Retrospective survey harmonization comes with many challenges, as we have shown in the introduction to this tutorial case study. In this example, we will work with Eurobarometer’s data.

knitr::opts_chunk$set(echo = TRUE)

Please use the development version of retroharmonize:

devtools::install_github("antaldaniel/retroharmonize")
library(retroharmonize)
library(dplyr, quietly = T)       # this is necessary for the example 
library(lubridate)   # easier date conversion
library(stringr)     # You can also use base R string processing functions 
library(purrr)       # functional programing
library(here)        # for finding the project root when working with Rmd files
here::here()

Get the Data

retroharmonize is not associated with Eurobarometer, its creators (Kantar), or its archivists (GESIS). We assume that you have acquired the necessary files from GESIS after carefully reading their terms and that you have placed them on a path that you call gesis_dir. The precise documentation of the data we use can be found in this supporting blogpost. To reproduce this blogpost, you will need ZA5877_v2-0-0.sav, ZA6595_v3-0-0.sav, ZA6861_v1-2-0.sav, ZA7488_v1-0-0.sav, ZA7572_v1-0-0.sav in a directory that you have named gesis_dir.

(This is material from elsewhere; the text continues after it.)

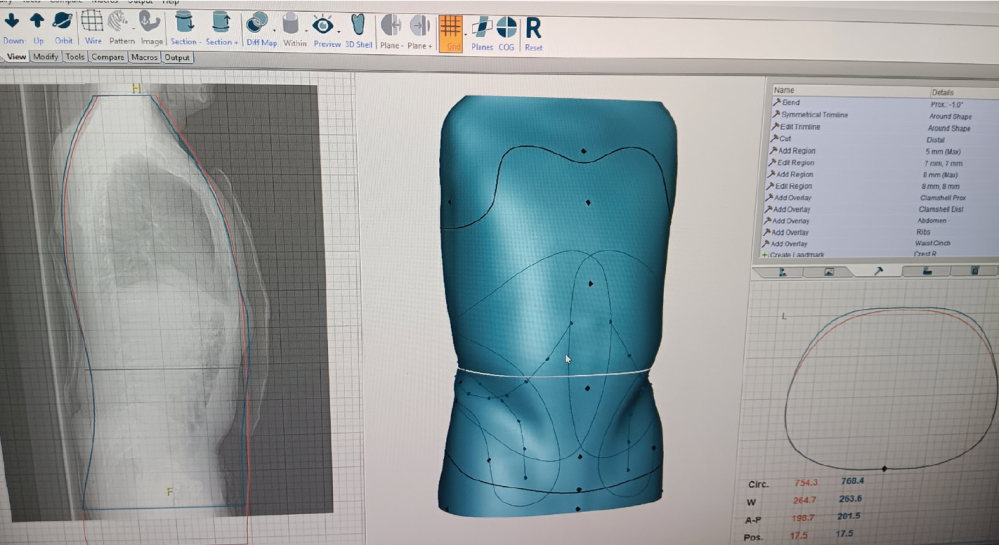Toggle the Image overlay display

coord(152,24)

# Not run in the blogpost. In the repo we have a saved version.
climate_change_files <- c("ZA5877_v2-0-0.sav", "ZA6595_v3-0-0.sav",  "ZA6861_v1-2-0.sav", 
                          "ZA7488_v1-0-0.sav", "ZA7572_v1-0-0.sav")

eb_climate_waves <- read_surveys(
  file.path(gesis_dir, climate_change_files), 
  .f='read_spss')

if (dir.exists("data-raw")) {
  save ( eb_climate_waves,  
         file = here::here("data-raw", "eb_climate_change_waves.rda") )
}
if ( file.exists( here::here("data-raw", "eb_climate_change_waves.rda")) ) {
  load (here::here( "data-raw", "eb_climate_change_waves.rda" ) )
}

The eb_waves nested list contains five surveys imported from SPSS to the survey class of retroharmonize. The survey class is a data.frame that retains important metadata for further harmonization.

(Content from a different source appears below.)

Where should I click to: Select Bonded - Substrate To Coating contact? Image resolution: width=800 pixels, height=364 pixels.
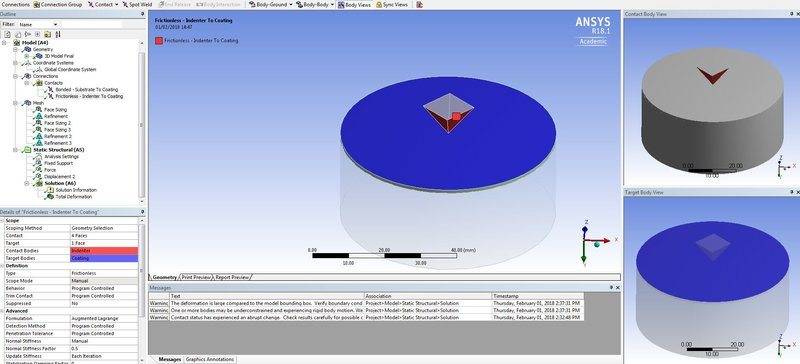tap(82, 89)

document_waves (eb_climate_waves)

Beware of the object sizes. If you work with many surveys, memory-efficient programming becomes imperative. We will be subsetting whenever possible.

Metadata analysis

As noted before, be prepared to work with nested lists. Each imported survey is nested as a data frame in the eb_waves list.

eb_climate_metadata <- lapply ( X = eb_waves, 
                                FUN = retroharmonize::metadata_create )
eb_climate_metadata <- do.call(rbind, eb_climate_metadata)

Metadata: Protocol Variables

Eurobarometer refers to certain metadata elements, like interviewee cooperation level or the date of a survey interview as protocol variables. Let's start here. This will be our template to harmonize more and more aspects of the five surveys (which are, in fact, already harmonizations of about 30 surveys conducted in a single 'wave' in multiple countries.)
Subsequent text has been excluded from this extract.